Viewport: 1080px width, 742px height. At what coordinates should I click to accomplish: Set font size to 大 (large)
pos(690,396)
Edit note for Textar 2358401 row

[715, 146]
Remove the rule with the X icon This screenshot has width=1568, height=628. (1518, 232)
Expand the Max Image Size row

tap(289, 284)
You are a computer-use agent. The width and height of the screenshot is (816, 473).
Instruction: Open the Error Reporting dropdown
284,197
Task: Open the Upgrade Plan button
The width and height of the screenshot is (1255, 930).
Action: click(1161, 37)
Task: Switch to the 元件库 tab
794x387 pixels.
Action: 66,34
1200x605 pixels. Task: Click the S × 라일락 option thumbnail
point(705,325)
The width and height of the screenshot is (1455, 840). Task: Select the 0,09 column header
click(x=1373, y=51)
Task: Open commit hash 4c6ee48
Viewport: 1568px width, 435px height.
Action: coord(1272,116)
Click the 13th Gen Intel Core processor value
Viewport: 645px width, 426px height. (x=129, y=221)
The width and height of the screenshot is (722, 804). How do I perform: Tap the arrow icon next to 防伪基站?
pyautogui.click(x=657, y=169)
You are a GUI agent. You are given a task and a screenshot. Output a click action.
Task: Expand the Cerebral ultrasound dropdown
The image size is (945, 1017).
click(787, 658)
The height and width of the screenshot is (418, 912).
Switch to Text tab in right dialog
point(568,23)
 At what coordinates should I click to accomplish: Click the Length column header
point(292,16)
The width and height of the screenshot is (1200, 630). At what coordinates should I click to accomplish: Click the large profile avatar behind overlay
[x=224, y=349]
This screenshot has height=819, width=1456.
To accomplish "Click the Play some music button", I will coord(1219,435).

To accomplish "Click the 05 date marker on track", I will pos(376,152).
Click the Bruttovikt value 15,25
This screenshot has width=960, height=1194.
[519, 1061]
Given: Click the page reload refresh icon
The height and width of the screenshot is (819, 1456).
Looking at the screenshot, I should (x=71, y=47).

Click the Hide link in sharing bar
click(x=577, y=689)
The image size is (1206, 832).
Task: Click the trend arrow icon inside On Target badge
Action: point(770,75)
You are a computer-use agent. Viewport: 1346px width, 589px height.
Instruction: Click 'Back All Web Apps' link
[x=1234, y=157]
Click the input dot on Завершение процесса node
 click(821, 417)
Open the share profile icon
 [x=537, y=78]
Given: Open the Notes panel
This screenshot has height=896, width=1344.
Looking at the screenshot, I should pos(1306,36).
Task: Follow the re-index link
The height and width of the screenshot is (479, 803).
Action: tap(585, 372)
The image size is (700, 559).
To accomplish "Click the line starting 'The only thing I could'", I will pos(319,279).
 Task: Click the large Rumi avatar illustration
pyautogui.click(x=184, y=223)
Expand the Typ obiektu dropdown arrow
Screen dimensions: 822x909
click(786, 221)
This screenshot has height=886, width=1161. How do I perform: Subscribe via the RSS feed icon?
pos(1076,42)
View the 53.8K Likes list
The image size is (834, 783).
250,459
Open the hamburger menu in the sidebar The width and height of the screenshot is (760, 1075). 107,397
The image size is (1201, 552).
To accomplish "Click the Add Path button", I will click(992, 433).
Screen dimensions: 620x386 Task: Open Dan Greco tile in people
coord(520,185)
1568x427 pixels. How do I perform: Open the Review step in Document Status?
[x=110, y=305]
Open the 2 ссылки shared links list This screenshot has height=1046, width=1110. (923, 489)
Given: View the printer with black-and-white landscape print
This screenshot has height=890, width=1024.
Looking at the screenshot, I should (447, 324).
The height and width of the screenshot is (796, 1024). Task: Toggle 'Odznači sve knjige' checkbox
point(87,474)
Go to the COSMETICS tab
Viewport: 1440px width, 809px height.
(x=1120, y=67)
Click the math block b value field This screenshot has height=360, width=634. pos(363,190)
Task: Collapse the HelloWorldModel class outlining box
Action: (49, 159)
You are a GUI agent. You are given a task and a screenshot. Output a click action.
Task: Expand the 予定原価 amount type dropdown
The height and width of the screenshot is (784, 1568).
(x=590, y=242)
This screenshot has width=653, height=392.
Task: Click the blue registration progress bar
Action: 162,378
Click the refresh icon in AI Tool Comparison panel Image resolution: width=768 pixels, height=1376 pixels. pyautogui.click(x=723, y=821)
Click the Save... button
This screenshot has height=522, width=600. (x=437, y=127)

Task prompt: Collect each line of the entries that has the word "agent", copying it in full.

Answer to the exercise:
You are a computer-use agent. The width and height of the screenshot is (816, 473).
You are a GUI agent. You are given a task and a screenshot. Output a click action.
You are a computer-use agent. Viewport: 1346px width, 589px height.
You are a GUI agent. You are given a task and a screenshot. Output a click action.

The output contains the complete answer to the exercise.